Well, I couldn’t stay on the sidelines too long in 2016. I am AMPED and ready to start the year off strong after setting my goals and realizing that I have some serious work to do. One of the stocks I already own has been trading at a discount of late and let me tell you, I just couldn’t hold off any longer. Let’s dive right in and see which company won the honor of being my first stock purchased in 2016 (If the title hasn’t given it away already). 
Early last week, I had some extra capital lying around and decided to picked up an additional 12 shares of Archer Daniels Midland (ADM) for $35.54/share, which looks especially expensive now considering the stock is trading in the $33s. This move added another $13.44 of projected annual dividend income to my total. While this amount is not monumental by any stretch, it is always nice to see your income take a step forward after taking a step back, which seemed to be the theme of 2015 for me as I endured dividend cuts from both ARCP and KMI. I know you are thinking one thing….this small purchase is the complete opposite of Lanny’s recent strategy of only buying stocks in bulk aka at least $3,000! I love his thought process and the idea of lowering his cost of capital. I was fortunate to have a free trade credit, so my cost to initiate this trade was a cool $0! After this buy, I now own 39.4245 shares of the company and receive $44.15 in income from them annually. If you have visited this website recently, it shouldn’t shock you that I decided to add to my stake since I have been loving this stock despite its recent slide. So here are some of the reasons why I decided to buy now.

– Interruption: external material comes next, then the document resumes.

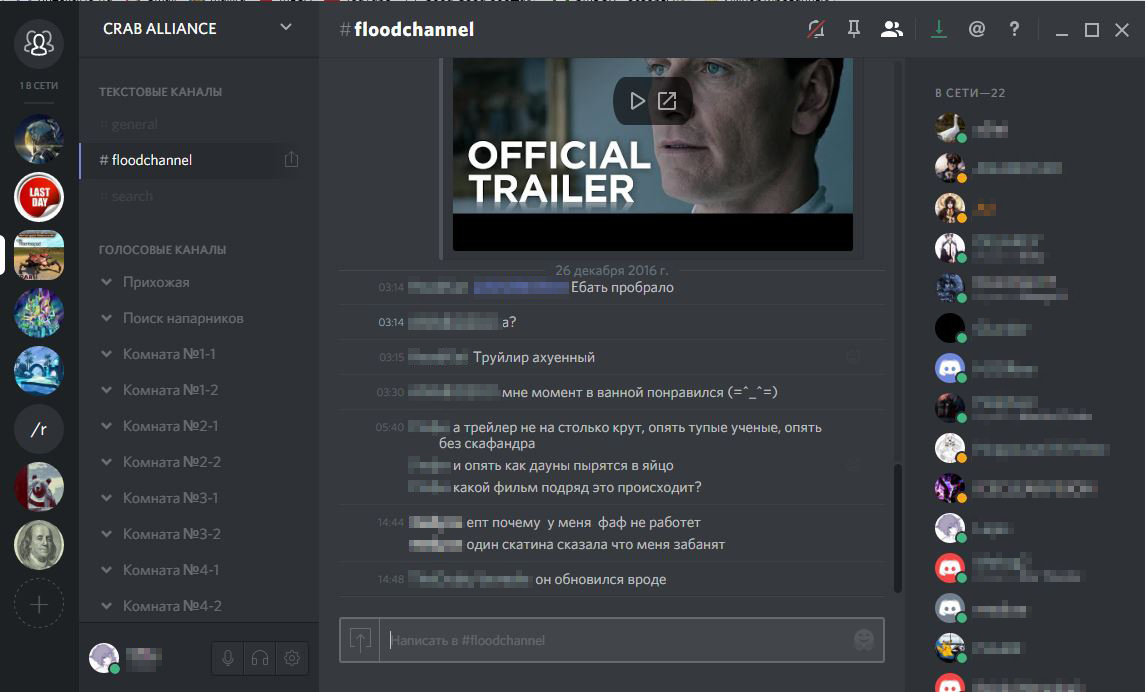The image size is (1145, 692).
Task: Open recent mentions with the @ icon
Action: click(976, 29)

- The company was on my last watch list and the metrics continue to become more favorable as the price falls. I get it, the cheap oil is taking its toll on ADM and many other companies out there. But each subsequent decrease in price makes the metrics of our dividend stock screener look that much better. ADM’s P/E ratio is now below 11X, their dividend yield is 3.35%, and best of all, they have an insanely low payout ratio. The low payout ratio is the key to me and provides me with some comfort over the dividend safety as earnings growth slows. Unlike some of the other major oil companies I own, I am not staring a 80%-100% payout ratio in the eyes. So knowing that they aren’t even paying half of their earnings to shareholders gives me some confidence in the safety of their dividend and heck, their ability to increase their dividend and keep their streak as a Dividend Aristocrat alive!
- After dissecting the big KMI dividend cut at the end of 2015 and seeing the impact that high debt levels have on a company, I started to shift my focus to companies that are on the opposite end of the spectrum and have low debt levels. After KMI’s announcement, I ran a stock screener to identify the Top 5 Dividend Aristocrats with low debt to equity ratios and find some great dividend paying stocks with very management debt payments. Well, I think you see where I am going with this, ADM was one of the five companies that popped out of this screener. This only strengthened my desire to add to my stake at the next opportunity.

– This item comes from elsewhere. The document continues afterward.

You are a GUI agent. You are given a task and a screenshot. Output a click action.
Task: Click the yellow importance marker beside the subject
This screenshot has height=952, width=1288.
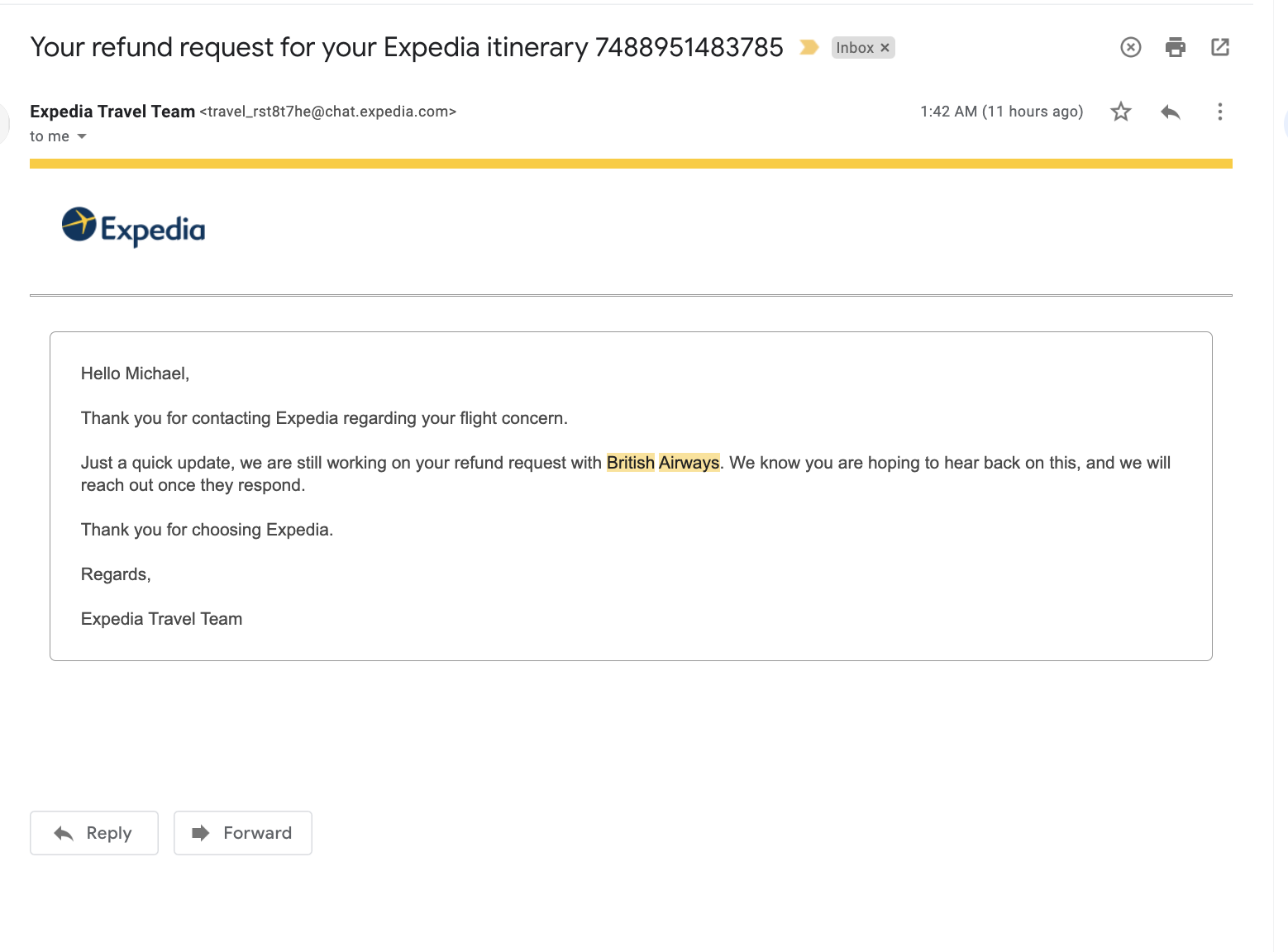pyautogui.click(x=807, y=47)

- Lastly, the company is a Dividend Aristocrat. I know that sounds crazy, but seeing my dividend income slashed twice last year has placed dividend safety as one of my top priorities. While dividends are never guaranteed, focusing on Aristocrats puts you in the best situation to continue to receive a steady, growing dividend for a long period of time. ADM has increased their dividend for over 40 years and is set to announce another increase in February. The dividend growth rate won’t be as large as earlier years I’m sure. I’ll tell you this, I’ll be watching this announcement closely come February. I’m tired of messing around here.
- This investment helped progress towards knocking out one of my 2016 goals of investing $15,000 in “New Capital” during the year. I transferred over the $432 from my checking account…I have now achieved 2.88% of my goal. Talk about progress! You have to start somewhere, right?
Well, this purchase wasn’t a big splash by any stretch but it was a solid way to start the year! Trust me, the bigger splash is coming soon since I should gain access to the capital tied up in the three mutual funds I decided to sell recently. I just think ADM is a solid company right now and this is a great time to pick up some additional shares and lower my cost basis. The dividend metrics are strong and the company ACED our dividend stock screener. I can’t think of any reasons why I shouldn’t have added shares. Who know….this may not be the last time I purchase ADM if the stock price continues to slide.
What are your thoughts on my purchase? Is ADM on your watch list? If not, where else should I have directed my capital? With the turbulent market, are you staying on the sidelines or are adding positions in your portfolio? Do you prefer small purchases or Lanny’s strategy of investing large chunks of capital at a time and reducing trade fees?